### Information provided
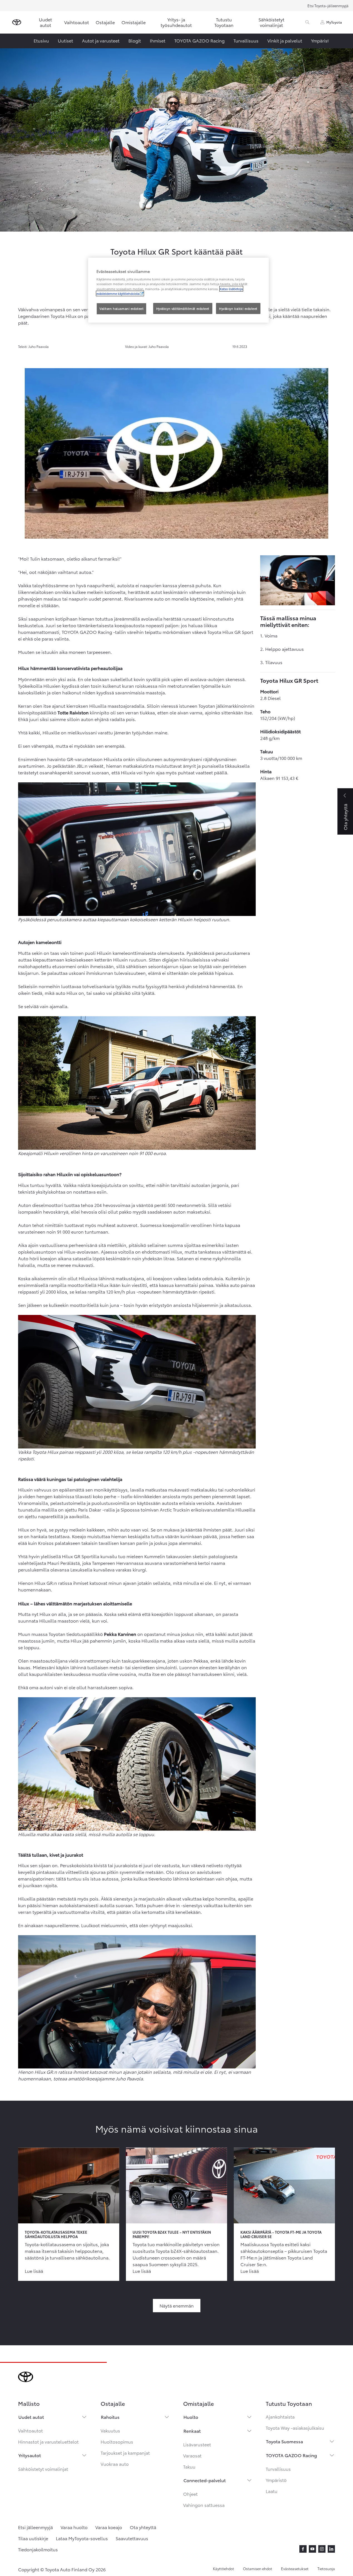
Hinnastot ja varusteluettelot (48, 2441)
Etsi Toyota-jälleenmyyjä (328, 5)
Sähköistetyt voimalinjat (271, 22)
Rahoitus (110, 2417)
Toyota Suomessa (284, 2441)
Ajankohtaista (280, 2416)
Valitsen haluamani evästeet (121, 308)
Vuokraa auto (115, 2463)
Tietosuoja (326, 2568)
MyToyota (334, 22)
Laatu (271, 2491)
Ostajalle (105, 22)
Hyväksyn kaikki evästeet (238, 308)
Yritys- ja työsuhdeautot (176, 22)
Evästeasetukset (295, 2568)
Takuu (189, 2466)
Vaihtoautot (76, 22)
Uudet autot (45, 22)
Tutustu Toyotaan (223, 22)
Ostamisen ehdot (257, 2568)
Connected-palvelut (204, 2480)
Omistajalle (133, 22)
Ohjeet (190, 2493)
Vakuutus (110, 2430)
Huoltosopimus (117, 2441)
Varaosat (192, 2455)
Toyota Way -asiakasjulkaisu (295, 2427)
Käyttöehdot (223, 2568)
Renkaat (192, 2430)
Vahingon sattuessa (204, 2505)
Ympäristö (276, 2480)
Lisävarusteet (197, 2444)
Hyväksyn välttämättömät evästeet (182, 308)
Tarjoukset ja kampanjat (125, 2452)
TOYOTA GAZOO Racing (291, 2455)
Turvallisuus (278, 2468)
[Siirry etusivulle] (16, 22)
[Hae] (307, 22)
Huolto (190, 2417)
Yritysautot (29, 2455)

### To do
Repeat everything in the records above exactly, except the pictures.

### Response area
Hinnastot ja varusteluettelot (48, 2441)
Etsi Toyota-jälleenmyyjä (328, 5)
Sähköistetyt voimalinjat (271, 22)
Rahoitus (110, 2417)
Toyota Suomessa (284, 2441)
Ajankohtaista (280, 2416)
Valitsen haluamani evästeet (121, 308)
Vuokraa auto (115, 2463)
Tietosuoja (326, 2568)
MyToyota (334, 22)
Laatu (271, 2491)
Ostajalle (105, 22)
Hyväksyn kaikki evästeet (238, 308)
Yritys- ja työsuhdeautot (176, 22)
Evästeasetukset (295, 2568)
Takuu (189, 2466)
Vaihtoautot (76, 22)
Uudet autot (45, 22)
Tutustu Toyotaan (223, 22)
Ostamisen ehdot (257, 2568)
Connected-palvelut (204, 2480)
Omistajalle (133, 22)
Ohjeet (190, 2493)
Vakuutus (110, 2430)
Huoltosopimus (117, 2441)
Varaosat (192, 2455)
Toyota Way -asiakasjulkaisu (295, 2427)
Käyttöehdot (223, 2568)
Renkaat (192, 2430)
Vahingon sattuessa (204, 2505)
Ympäristö (276, 2480)
Lisävarusteet (197, 2444)
Hyväksyn välttämättömät evästeet (182, 308)
Tarjoukset ja kampanjat (125, 2452)
TOYOTA GAZOO Racing (291, 2455)
Turvallisuus (278, 2468)
[Siirry etusivulle] (16, 22)
[Hae] (307, 22)
Huolto (190, 2417)
Yritysautot (29, 2455)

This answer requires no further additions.